Действительно, здесь собрано все, что казалось нелепым и безнадежно устаревшим художнику, знакомому с игрой великого Барона и только что начавшей выступать на тех же подмостках двадцатипятилетней Адриенной Лекуврер: декорация в духе дворцовых залов конца XVII века («Сцена должна быть великолепна», — писал за сто лет до Ватто декоратор Бургундского отеля Маэло); придворный костюм Бобура с претензией на античность — закрытый кафтан с подобием парчовой кирасы на груди; экзальтированная мимика Андромахи; носовые платочки в руках рыдающих Феникса и Сефизы…
И все же не хочется воспринимать картину столь уж однозначно. Ватто не любил осмеивать просто так, он непременно отыскивал нечто привлекательное и в забавном, а подобные спектакли в ту пору понемножку начинали становиться историей; и в усмешке художника поневоле появлялась элегическая нота, точное ощущение совершенной законченности умирающей напыщенной стилистики.
Это прекрасно почувствовали Гонкуры, знатоки и великие (даже не всегда объективные) почитатели Ватто, люди, заново открывшие восемнадцатый век и любившие в нем все — от мыслей, идей и искусства до самых поверхностных его атрибутов.
«Так много писалось о трагедии, великой трагедии великого века. И все же нигде о ней так не сказано, нигде не дано такого ее образа, как на прекрасной гравюре Ватто „Актеры французского театра“.
Как схвачен тут и смысл и колорит трагедии, такой, как возникла она в голове Расина, — декламируемой, а не сыгранной какой-нибудь Шанмеле, встречаемой аплодисментами сидящих на театральных банкетках высокородных господ и сеньоров того времени!
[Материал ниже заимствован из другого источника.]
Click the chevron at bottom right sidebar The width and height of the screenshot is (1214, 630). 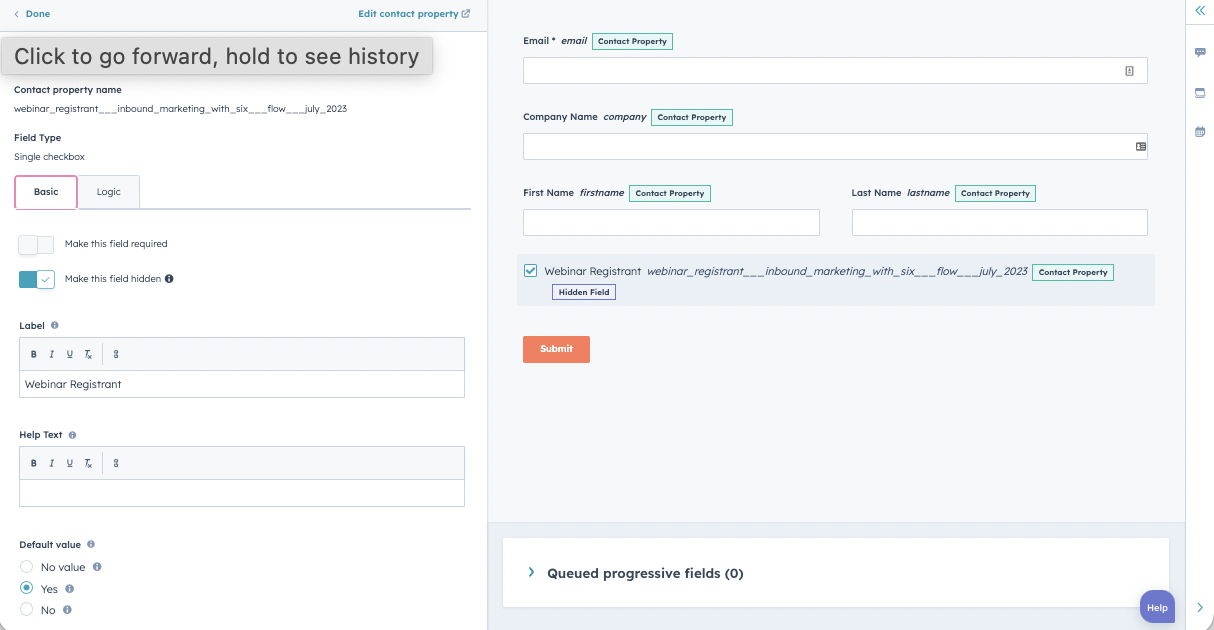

Тут переданы пышность ее и богатство, ее торжественное построение, жест, сопровождающий речитатив. Да, на этом рисунке трагедия живет и дышит больше, чем в мертвом печатном тексте ее авторов, больше, чем в пересказах ее критиков. Здесь, под этим портиком, сделанным по указаниям какого-нибудь Перро, с виднеющимся в просвете водопадом источника Латоны; здесь, в этом симметричном квартете, в этих двух парах, у которых сама страсть выглядит как торжественный менуэт.
Как хорош… этот блистательный персонаж в парике, в раззолоченных и расшитых наплечных и набедренных латах, где играют солнечные блики, в великолепном парадном одеянии для греческих тирад. Как хороша та, кого называют громким именем Мадам, принцесса в пышном кринолине „корзинкой“, в корсаже, расцвеченном, как павлиний хвост! И как проникновенно изображены эти тени, следующие за принцем и принцессой и подхватывающие последние слова их тирад, — два трогательных силуэта, которые, отвернувшись, плачут и составляют такую правильную перспективу!»
Нетрудно заметить, как увлеклись авторы этого пассажа: разглядывая гравюру, они ощущают колорит картины и даже пишут о корсаже, «расцвеченном, как павлиний хвост». Но с редкой проницательностью написаны строки, в которых с абсолютной точностью высвечивается восприятие трагедии «великого» XVII века в веке XVIII: здесь словно намечена двойственная ностальгия по двум ушедшим столетиям, на миг соединившимся в гравюре с картины Ватто. Многое, возможно, преувеличено Гонкурами, но их проницательность дает и сейчас урок того, как можно отыскать в, казалось бы, сатирической вещи множество оттенков и значений.